Exercise instructions:
Repeat the records exactly. Every line must match.

Data in this exercise:

- - - - - - -

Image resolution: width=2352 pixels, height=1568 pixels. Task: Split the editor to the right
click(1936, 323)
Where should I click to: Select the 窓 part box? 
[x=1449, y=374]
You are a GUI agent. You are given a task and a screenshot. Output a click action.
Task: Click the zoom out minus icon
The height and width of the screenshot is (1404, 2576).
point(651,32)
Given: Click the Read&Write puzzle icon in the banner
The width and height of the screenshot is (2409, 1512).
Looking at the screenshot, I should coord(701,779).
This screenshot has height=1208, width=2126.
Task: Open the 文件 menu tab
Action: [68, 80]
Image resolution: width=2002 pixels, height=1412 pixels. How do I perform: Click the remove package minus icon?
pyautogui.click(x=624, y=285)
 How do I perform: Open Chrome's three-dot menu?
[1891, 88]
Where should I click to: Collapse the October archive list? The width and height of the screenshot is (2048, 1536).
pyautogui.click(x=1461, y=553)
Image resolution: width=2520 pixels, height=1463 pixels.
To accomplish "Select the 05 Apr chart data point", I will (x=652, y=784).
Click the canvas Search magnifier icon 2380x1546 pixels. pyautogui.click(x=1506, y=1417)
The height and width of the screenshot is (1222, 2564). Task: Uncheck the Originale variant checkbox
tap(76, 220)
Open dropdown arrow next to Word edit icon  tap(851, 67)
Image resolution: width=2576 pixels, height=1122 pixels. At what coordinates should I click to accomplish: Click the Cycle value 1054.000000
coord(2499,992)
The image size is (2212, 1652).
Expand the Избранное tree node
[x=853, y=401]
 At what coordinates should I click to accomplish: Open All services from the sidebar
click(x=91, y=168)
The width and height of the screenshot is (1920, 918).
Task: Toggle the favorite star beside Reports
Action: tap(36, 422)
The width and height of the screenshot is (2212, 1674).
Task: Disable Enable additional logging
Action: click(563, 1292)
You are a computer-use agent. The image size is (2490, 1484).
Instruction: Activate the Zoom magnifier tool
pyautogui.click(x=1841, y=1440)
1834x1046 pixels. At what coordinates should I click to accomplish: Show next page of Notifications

- - - - - - -

Solved exercise:
Image resolution: width=2352 pixels, height=1568 pixels. Task: Split the editor to the right
click(1936, 323)
Where should I click to: Select the 窓 part box? 
[x=1449, y=374]
You are a GUI agent. You are given a task and a screenshot. Output a click action.
Task: Click the zoom out minus icon
The height and width of the screenshot is (1404, 2576).
point(651,32)
Given: Click the Read&Write puzzle icon in the banner
The width and height of the screenshot is (2409, 1512).
Looking at the screenshot, I should coord(701,779).
This screenshot has height=1208, width=2126.
Task: Open the 文件 menu tab
Action: [68, 80]
Image resolution: width=2002 pixels, height=1412 pixels. How do I perform: Click the remove package minus icon?
pyautogui.click(x=624, y=285)
 How do I perform: Open Chrome's three-dot menu?
[1891, 88]
Where should I click to: Collapse the October archive list? The width and height of the screenshot is (2048, 1536).
pyautogui.click(x=1461, y=553)
Image resolution: width=2520 pixels, height=1463 pixels.
To accomplish "Select the 05 Apr chart data point", I will (x=652, y=784).
Click the canvas Search magnifier icon 2380x1546 pixels. pyautogui.click(x=1506, y=1417)
The height and width of the screenshot is (1222, 2564). Task: Uncheck the Originale variant checkbox
tap(76, 220)
Open dropdown arrow next to Word edit icon  tap(851, 67)
Image resolution: width=2576 pixels, height=1122 pixels. At what coordinates should I click to accomplish: Click the Cycle value 1054.000000
coord(2499,992)
The image size is (2212, 1652).
Expand the Избранное tree node
[x=853, y=401]
 At what coordinates should I click to accomplish: Open All services from the sidebar
click(x=91, y=168)
The width and height of the screenshot is (1920, 918).
Task: Toggle the favorite star beside Reports
Action: tap(36, 422)
The width and height of the screenshot is (2212, 1674).
Task: Disable Enable additional logging
Action: click(563, 1292)
You are a computer-use agent. The image size is (2490, 1484).
Instruction: Activate the Zoom magnifier tool
pyautogui.click(x=1841, y=1440)
1834x1046 pixels. At what coordinates should I click to accomplish: Show next page of Notifications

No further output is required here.